Frank Turner — England Take My Bones. Out today, Epitaph Records.
I have a ridiculous number of feelings about the new Frank Turner album, England Keep My Bones, which came out today. I have a ridiculous number of feelings about Frank Turner, frankly, which if you are Pam or Megan you know, and if you are neither of them, you don’t know but you’ve probably heard me say “AND ALSO … FUCK YOU” which was an addition to my lexicon courtesy Frank and his video camera and his video diaries, which saved my life last November.
I have a lot of feelings about his new album, and about the first three tracks on Love Ire & Song which might be the most perfect first three tracks on any album ever, and about Frank in general, but mostly I have a whole fucking lot of feelings about this chorus in ‘I Am Disappeared’:
And on the worst days, when it feels like life weighs ten thousand tonnes
I sleep with my passport, one eye on the back door
So I can always run, I can get up, shower and in half an hour I’d be gone
I have a lot of feelings about this album, about ‘Eulogy’ and its sadness and ache, about ‘I Still Believe’ and its fuck you anthem, about ‘If I Ever Stray’ and the way it makes me weep like a baby. I didn’t love it on first listen, which is okay because I know I’ll never love a Frank album the same way that I love LI&S. I love that album in a way that’s lifesaving and heart-wrenching. But the more I listen to it, the more I find secrets buried in it, and the more the line and in half an hour I’d be gone digs at my heart and my mind and the way I am living my life these days.

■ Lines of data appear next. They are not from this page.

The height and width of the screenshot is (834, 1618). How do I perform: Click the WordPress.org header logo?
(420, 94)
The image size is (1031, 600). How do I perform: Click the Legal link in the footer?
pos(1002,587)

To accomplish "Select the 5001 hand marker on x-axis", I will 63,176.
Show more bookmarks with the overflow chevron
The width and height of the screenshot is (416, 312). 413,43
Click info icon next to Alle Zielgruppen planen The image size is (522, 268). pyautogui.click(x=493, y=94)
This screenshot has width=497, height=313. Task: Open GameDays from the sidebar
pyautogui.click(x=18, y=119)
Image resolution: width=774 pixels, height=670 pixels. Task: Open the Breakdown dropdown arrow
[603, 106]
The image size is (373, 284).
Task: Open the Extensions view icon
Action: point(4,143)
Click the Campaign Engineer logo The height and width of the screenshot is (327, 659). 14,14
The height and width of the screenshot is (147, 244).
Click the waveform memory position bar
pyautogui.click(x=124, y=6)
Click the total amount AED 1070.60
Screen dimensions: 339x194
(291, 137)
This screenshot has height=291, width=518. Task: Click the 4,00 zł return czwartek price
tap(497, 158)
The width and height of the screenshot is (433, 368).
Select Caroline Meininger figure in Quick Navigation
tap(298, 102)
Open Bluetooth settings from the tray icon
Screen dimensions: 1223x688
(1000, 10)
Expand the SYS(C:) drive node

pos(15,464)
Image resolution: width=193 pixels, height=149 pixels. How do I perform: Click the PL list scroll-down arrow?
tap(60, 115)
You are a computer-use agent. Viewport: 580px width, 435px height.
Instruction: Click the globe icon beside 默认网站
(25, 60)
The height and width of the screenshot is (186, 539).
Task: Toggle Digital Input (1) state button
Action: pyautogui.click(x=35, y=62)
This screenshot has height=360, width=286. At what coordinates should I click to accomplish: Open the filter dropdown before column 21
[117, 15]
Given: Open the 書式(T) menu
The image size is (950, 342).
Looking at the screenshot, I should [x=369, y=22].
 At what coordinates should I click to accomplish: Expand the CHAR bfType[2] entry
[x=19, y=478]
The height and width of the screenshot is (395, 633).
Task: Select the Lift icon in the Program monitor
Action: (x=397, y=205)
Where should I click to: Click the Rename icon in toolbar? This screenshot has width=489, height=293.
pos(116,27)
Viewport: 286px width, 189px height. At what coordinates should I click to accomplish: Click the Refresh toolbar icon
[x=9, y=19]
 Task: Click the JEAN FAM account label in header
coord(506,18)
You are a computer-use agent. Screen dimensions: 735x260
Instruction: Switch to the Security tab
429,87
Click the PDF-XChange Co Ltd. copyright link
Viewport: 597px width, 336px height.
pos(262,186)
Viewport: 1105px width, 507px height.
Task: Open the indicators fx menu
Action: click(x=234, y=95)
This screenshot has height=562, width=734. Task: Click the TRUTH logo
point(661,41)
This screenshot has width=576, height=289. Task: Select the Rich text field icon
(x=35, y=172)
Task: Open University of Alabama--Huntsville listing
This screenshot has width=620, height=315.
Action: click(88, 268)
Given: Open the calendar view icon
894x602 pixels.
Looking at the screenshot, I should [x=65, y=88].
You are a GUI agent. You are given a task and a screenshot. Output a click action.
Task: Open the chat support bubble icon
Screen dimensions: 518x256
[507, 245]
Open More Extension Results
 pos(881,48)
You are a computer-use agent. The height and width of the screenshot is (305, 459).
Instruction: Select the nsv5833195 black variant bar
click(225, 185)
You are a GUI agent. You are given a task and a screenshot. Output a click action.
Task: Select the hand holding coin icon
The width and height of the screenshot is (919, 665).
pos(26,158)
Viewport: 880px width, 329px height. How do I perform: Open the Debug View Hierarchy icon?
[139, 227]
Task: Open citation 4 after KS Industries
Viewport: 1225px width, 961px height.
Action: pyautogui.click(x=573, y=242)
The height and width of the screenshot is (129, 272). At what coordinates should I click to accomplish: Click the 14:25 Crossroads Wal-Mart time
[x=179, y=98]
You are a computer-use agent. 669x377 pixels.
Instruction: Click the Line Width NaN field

I have a lot a lot of feelings about this album, and about a variety of things these days, but mostly I am thinking about ‘I Am Disappeared’, and about these lines from album-opener ‘Eulogy’: but on the day I die, I’ll say at least I fucking tried/and that’s the only eulogy I need. At least I fucking tried. What a heartbreaker, Frank.
Nothing on this album is ‘Photosynthesis’, but nothing ever will be. This album is good. It’s really, really good, and it’s sad and fresh and it has choruses that are meant to be shouted along in a crowd. The more I listen to it, the more I fall in love. Which is exactly how Frank got me the first time around, and he’s still at it.
This is not a photo of Frank Turner, because Frank Turner does not love me and keeps not playing in the Triangle. This is a photo of Ben Nichols of Lucero, though, a band who toured with Social D and Frank last year, and who Frank hilariously refers to as Ken Bichols in all his tour diaries. It’s the closest I can do.